# To do:
Filter the listing so that only lines with the word "computer" remain.

++++ Records to use ++++

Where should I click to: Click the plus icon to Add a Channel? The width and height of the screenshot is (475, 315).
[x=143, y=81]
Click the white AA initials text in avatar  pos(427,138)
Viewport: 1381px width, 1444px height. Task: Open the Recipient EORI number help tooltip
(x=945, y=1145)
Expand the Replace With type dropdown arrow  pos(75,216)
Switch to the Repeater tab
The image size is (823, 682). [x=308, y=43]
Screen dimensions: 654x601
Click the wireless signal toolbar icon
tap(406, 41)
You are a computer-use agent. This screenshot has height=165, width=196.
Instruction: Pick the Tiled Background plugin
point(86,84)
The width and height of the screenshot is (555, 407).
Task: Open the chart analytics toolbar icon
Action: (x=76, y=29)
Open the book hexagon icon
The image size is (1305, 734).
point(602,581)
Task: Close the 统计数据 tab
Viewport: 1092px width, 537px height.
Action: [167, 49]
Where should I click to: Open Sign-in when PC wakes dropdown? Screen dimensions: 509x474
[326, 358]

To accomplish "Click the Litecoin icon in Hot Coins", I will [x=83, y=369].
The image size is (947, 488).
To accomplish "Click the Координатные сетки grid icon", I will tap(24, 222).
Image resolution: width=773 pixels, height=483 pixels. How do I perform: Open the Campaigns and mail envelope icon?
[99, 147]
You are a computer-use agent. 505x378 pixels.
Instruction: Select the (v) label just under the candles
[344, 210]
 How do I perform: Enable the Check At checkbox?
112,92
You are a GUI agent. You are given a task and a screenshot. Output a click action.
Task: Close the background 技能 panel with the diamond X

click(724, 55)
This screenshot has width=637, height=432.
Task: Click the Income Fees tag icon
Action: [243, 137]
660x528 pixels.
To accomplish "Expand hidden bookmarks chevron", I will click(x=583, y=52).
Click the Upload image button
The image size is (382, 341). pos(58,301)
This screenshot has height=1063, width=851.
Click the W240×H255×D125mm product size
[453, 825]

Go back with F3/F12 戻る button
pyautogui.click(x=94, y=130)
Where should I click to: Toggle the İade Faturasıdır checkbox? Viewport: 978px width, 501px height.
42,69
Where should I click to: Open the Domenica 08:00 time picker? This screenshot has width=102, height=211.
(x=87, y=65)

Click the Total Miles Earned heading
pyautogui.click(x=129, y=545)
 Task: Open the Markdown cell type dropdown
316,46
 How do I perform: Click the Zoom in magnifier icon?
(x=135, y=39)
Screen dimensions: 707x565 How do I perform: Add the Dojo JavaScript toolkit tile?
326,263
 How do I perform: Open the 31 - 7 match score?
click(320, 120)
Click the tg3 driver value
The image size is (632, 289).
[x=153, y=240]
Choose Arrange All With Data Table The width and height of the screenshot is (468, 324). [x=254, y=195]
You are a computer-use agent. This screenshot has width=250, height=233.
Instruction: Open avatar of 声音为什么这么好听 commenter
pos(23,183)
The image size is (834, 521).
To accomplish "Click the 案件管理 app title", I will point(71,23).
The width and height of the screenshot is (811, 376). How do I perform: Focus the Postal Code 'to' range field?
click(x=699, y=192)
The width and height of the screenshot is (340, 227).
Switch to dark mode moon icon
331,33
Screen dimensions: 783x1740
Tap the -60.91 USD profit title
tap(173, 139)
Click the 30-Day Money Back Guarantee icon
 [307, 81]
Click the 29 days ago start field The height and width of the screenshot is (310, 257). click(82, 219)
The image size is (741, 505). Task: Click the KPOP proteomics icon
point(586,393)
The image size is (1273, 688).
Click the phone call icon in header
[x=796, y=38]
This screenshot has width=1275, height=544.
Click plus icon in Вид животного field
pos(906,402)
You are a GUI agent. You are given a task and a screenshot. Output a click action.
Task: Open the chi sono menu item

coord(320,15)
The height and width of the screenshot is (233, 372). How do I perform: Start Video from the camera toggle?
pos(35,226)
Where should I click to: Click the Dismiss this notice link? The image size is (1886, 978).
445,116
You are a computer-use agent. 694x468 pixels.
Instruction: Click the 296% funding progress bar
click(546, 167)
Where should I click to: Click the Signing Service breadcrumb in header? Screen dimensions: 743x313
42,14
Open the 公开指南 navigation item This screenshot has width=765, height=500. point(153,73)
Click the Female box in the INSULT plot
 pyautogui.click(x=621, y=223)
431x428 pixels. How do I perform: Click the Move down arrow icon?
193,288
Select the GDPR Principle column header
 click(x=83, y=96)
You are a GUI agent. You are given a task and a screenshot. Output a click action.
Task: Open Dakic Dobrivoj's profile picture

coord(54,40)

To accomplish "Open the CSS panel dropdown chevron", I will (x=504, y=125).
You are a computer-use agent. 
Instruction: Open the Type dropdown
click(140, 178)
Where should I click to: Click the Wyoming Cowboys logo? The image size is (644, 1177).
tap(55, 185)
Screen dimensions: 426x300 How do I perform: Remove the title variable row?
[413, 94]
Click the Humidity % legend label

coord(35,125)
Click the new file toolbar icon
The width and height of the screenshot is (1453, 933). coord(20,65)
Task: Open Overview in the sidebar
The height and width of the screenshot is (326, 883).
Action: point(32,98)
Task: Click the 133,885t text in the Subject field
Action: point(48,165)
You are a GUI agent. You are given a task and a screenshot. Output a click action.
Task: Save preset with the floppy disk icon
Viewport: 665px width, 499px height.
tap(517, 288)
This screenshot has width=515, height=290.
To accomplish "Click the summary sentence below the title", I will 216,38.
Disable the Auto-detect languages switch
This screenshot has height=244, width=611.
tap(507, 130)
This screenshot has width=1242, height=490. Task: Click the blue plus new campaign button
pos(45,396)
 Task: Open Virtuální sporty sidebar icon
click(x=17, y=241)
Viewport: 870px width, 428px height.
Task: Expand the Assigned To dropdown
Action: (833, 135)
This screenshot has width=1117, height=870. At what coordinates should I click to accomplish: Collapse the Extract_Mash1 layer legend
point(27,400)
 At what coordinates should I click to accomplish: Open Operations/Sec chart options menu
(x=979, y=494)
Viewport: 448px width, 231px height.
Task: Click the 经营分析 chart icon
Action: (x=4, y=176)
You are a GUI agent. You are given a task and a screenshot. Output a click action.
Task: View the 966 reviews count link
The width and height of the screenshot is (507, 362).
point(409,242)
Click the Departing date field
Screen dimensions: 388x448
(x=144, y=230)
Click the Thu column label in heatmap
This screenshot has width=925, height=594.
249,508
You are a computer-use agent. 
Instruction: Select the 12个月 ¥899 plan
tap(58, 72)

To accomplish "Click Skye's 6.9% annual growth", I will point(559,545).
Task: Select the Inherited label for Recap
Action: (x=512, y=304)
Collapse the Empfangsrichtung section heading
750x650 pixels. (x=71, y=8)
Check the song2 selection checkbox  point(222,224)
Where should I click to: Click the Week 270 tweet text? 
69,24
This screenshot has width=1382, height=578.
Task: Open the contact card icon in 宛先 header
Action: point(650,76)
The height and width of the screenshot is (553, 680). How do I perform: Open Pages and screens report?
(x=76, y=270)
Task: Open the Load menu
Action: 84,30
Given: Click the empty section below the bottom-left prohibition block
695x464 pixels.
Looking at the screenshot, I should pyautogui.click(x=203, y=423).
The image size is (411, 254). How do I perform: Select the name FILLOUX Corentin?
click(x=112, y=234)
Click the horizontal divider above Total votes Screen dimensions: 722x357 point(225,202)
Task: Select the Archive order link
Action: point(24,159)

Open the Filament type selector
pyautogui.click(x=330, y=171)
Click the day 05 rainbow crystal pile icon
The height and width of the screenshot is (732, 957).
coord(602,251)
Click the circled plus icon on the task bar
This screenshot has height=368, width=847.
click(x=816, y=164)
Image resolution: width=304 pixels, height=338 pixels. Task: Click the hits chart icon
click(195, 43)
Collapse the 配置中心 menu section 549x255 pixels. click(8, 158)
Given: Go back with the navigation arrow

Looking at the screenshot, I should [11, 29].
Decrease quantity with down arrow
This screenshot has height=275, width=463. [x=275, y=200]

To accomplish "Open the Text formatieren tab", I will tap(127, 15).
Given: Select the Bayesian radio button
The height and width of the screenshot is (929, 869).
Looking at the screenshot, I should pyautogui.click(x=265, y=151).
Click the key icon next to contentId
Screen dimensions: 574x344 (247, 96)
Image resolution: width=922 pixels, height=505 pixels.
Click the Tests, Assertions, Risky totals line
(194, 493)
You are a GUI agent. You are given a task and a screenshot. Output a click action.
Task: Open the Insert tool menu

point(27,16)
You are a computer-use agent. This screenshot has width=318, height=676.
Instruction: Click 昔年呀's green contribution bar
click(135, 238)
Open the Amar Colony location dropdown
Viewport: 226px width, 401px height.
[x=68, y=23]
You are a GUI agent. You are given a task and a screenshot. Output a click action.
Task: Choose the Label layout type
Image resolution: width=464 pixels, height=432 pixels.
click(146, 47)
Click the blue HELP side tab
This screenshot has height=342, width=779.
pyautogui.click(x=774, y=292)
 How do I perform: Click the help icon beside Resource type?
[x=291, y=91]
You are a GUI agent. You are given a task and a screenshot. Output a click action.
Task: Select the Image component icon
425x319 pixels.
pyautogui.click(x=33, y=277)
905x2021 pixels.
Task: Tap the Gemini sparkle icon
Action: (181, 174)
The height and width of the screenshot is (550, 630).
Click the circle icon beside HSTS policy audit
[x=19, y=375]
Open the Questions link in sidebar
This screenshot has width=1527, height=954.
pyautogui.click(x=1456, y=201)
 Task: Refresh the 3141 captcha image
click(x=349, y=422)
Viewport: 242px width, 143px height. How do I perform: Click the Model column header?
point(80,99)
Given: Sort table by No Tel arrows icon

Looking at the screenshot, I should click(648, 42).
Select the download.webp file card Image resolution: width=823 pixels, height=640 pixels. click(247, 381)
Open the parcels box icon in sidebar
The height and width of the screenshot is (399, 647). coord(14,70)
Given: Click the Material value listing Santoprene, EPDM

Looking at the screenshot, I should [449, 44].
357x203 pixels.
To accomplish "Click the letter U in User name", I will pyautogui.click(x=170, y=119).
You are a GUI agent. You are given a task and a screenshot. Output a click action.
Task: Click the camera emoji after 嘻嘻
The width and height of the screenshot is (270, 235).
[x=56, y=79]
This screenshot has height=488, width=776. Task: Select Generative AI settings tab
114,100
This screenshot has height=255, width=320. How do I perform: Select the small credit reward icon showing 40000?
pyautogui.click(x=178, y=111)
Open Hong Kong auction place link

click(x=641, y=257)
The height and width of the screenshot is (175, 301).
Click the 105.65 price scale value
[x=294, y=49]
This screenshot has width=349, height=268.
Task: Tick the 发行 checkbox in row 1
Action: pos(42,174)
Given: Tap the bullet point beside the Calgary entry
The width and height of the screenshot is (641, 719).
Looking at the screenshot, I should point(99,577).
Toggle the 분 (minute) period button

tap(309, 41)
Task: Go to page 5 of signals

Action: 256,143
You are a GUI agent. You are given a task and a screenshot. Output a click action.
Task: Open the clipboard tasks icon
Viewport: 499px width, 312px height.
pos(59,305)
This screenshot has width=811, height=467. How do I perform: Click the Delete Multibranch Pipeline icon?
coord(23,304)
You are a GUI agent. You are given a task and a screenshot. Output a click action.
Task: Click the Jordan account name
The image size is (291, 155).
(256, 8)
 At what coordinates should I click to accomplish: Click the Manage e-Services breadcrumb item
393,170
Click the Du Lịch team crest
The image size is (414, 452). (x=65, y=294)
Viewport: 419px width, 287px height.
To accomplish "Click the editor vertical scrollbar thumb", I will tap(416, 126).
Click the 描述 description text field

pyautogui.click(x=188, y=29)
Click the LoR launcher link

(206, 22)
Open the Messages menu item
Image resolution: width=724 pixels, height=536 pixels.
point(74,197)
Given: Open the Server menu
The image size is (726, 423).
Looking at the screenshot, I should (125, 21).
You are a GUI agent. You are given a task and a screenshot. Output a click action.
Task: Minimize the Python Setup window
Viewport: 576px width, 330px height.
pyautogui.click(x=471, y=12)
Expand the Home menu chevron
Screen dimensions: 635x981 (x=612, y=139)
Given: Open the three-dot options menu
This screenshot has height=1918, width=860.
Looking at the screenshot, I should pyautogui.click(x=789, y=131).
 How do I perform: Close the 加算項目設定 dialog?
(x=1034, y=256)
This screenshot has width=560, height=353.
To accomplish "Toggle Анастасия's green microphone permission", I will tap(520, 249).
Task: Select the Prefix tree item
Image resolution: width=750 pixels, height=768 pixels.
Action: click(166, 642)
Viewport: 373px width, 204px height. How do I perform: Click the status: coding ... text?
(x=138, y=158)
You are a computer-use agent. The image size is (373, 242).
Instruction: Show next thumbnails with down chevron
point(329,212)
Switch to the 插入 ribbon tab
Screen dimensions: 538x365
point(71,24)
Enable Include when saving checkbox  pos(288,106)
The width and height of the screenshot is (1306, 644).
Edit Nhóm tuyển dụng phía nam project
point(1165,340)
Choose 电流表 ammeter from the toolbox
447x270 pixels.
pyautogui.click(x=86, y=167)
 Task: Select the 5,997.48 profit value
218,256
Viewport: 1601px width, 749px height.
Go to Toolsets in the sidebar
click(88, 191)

++++

# Response:
You are a computer-use agent. This screenshot has height=165, width=196.
You are a computer-use agent. 505x378 pixels.
You are a computer-use agent. This screenshot has width=250, height=233.
You are a computer-use agent. 694x468 pixels.
You are a computer-use agent. 
You are a computer-use agent. 
You are a computer-use agent. This screenshot has width=318, height=676.
You are a computer-use agent. The image size is (373, 242).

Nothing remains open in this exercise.